One possible explanation for differential behavior of members of the Akt family derives from the observation that in contrast to Akt1, Akt2 localizes predominantly adjacent to the collagen IV matrix during cellular attachment (6). This localization difference may bring the Akt kinases in proximity to different downstream substrates and may provide a mechanism for contrast in the processes regulated by each family member. The overall conservation between Akt1 and Akt2 at the amino acid level is quite high, especially within the kinase domain. Examination of the conservation between the two proteins within domains reveals the greatest divergence to be between the linker and C-terminal extension regions of the proteins. Interestingly, defects in cell migration in Akt2 null mouse embryonic fibroblasts can be rescued by expressing a chimeric Akt1 protein containing the Akt2 plekstrin homology and linker domain, but not one in which only the kinase domain is swapped (17). In support of these observations, insulin stimulation of adipocytes leads to greater plasma membrane recruitment of Akt2 and GLUT4 translocation to the plasma membrane downstream of Akt2 was shown to be dependent on the plekstrin homology and linker domains of Akt2 (18). It will be interesting to examine the localization of Akt1 and Akt2 in mammary tumor-derived cells and evaluate whether targeting particular family members to distinct subcellular compartments affects the invasive ability.

Concluding Remarks

The Akt kinases regulate a spectrum of biological processes through the phosphorylation of diverse target substrates. In terms of breast cancer invasion and metastasis, the exact mechanism by which the highly related Akt kinases exert such opposing effects is currently an enigma.
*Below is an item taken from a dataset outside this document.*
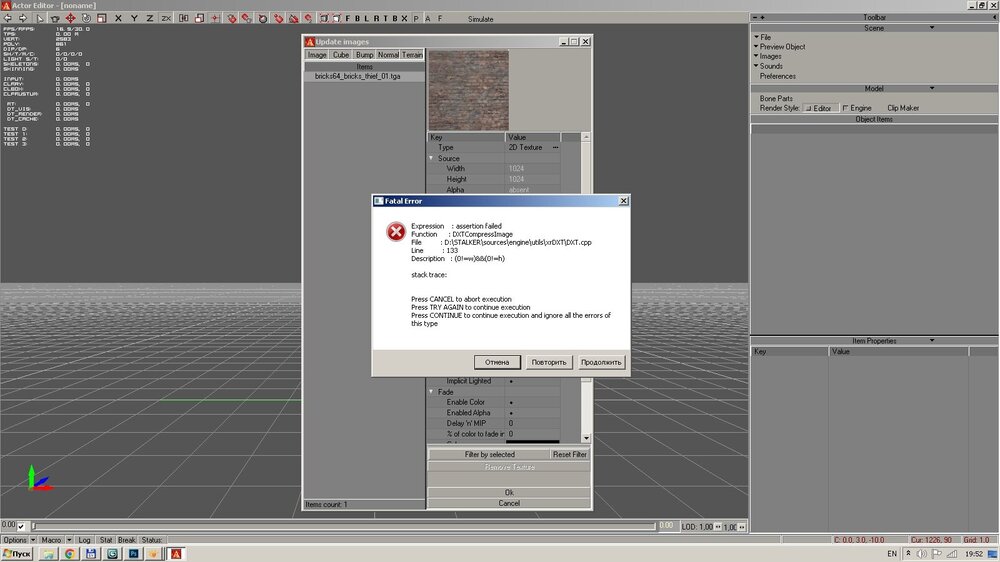The height and width of the screenshot is (562, 1000).
Task: Open the Sounds dropdown in Scene panel
Action: click(x=770, y=67)
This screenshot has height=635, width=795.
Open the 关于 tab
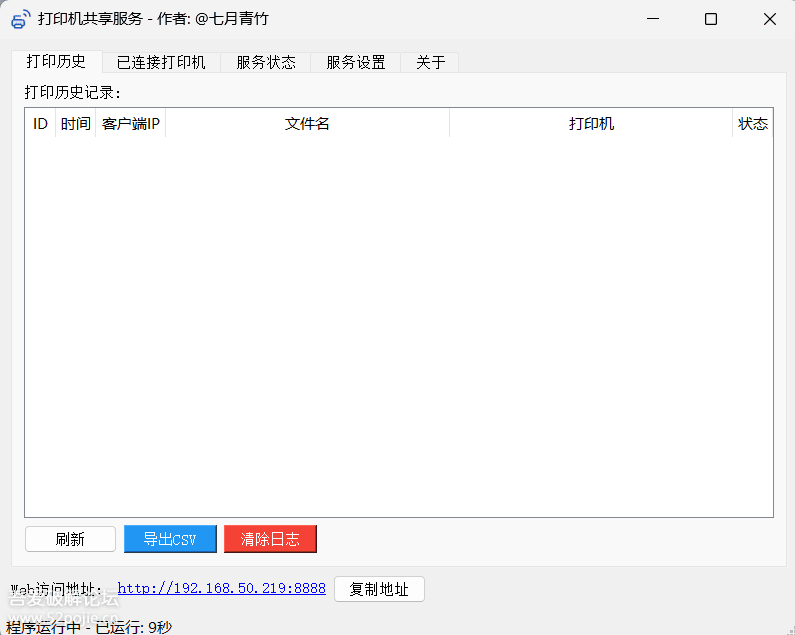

Candidate hypotheses include differences in activation levels, interacting partners, downstream substrates, or subcellular localization, or quite possibly a combination of several of these mechanisms. Akt plays an important role in promoting a variety of cellular processes that are involved in tumorigenesis and is, thus, an attractive target for cancer therapy. Determining the factors that govern this individuality will open avenues of drug targeting for specific aspects of the cancer phenotype. Furthermore, enhanced Akt activation is observed not only in breast cancer; a number of human malignancies display hyperactivation of the PI3K/Akt pathway. Thus, Akt inhibitors may have therapeutic applications in a broad spectrum of human cancers.

Disclosure of Potential Conflicts of Interest

No potential conflicts of interest were disclosed.